Cooperadio – The Global Cooperation Podcast

Contributed by Stimson Center

Posted 18 June 2021

COVID-19 has uncovered the enormous interdependencies of our globalized era and revealed how quickly interruptions in this system translate into peoples everyday lives all around the globe. So how has “the world” fared in (politically) managing this challenge as a whole? Have we succeeded in cooperating globally to overcome this crisis? And what does our response to this one tell us about any challenges of the future, such as the climate change emergency?
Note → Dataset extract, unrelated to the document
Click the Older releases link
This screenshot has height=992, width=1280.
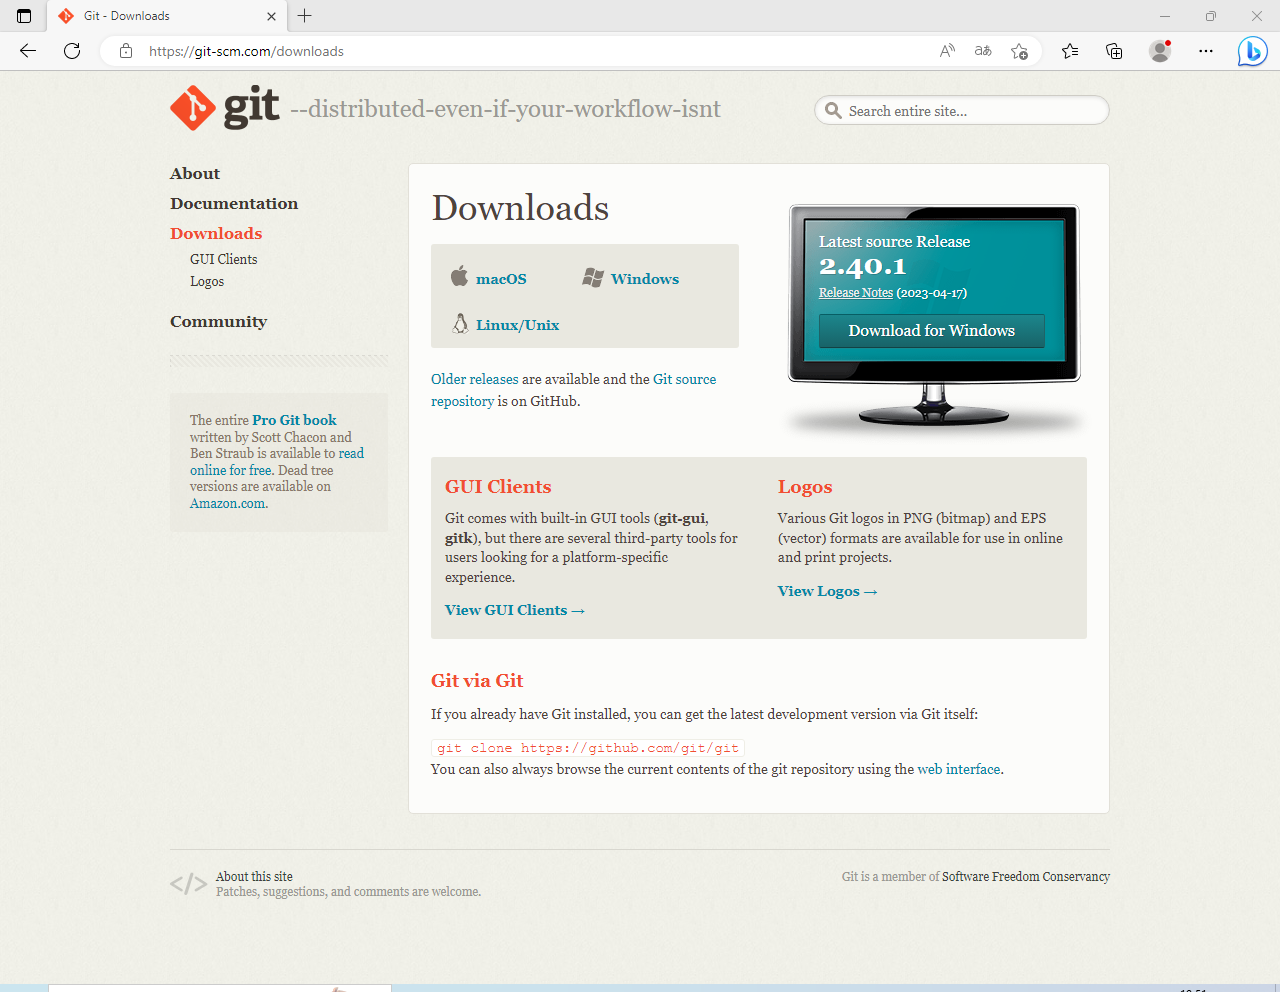click(474, 379)
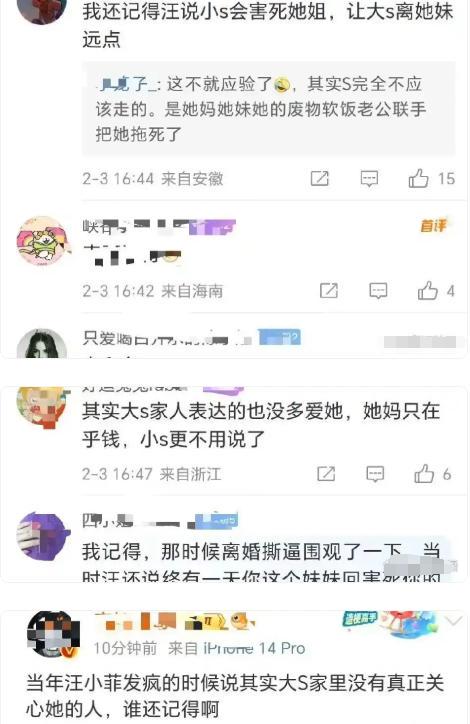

A couple of weeks ago, Prof. Jan Aart Scholte spoke with Dr Richard Ponzio, Director of the "Global Governance, Justice & Security“ Program and Senior Fellow at the Stimson Center in Washington, D.C. He wanted to know: Does traditional multilateral cooperation have a future? What will diplomacy post-COVID-19 look like? And what role could private actors play in the global cooperation architecture of the future?
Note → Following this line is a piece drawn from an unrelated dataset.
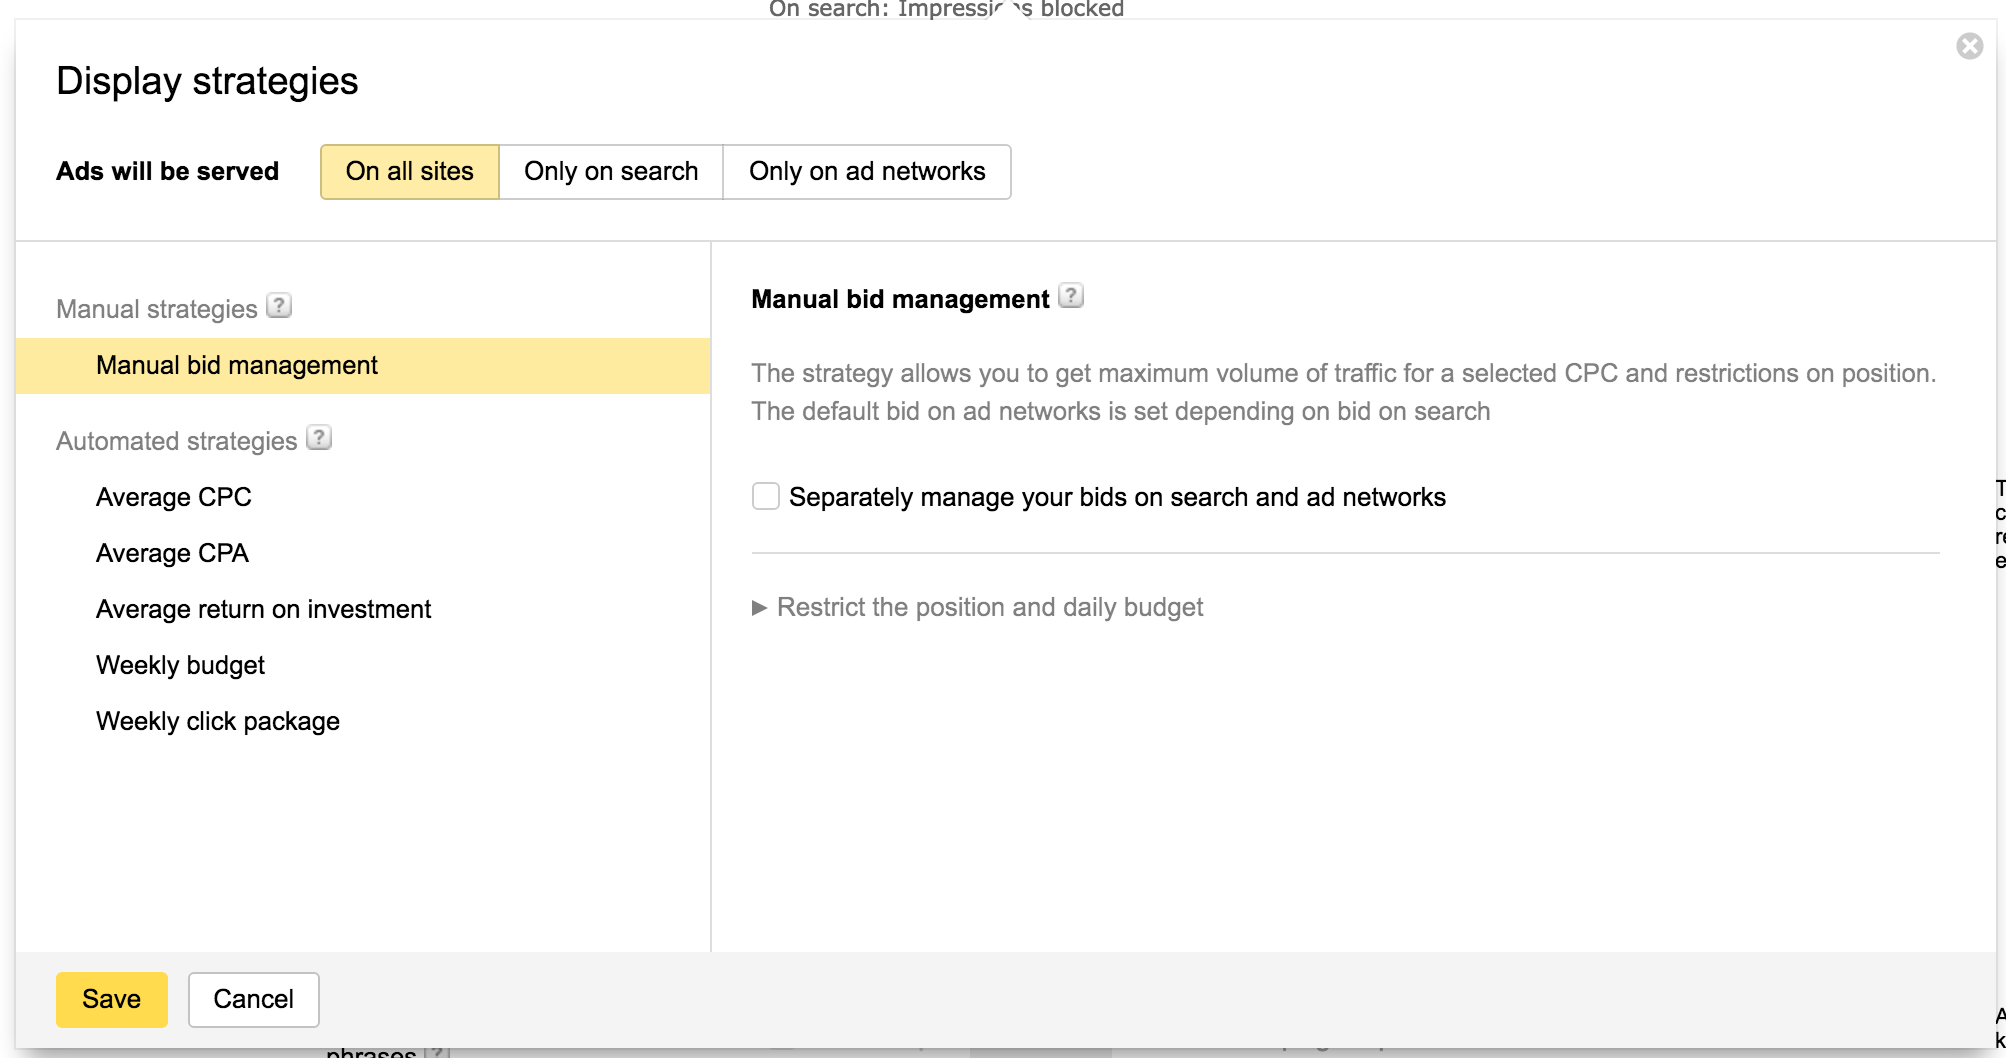Expand Restrict the position and daily budget
2006x1058 pixels.
989,607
As a mode of global cooperation, multilateralism has been under strain long before the onset of the pandemic, as certain actors have been contesting either its functionality or even its value altogether. Evidence of an increasingly fragile internationalism, where great powers instrumentalize institutions for geopolitical calculations, has loomed not just since the protectionist turn of the Trump administration. However, Richard sees reason to be mildly optimistic about how this crisis will be dealt with, given, for instance, the United States‘ return to a more international profile under the Biden administration.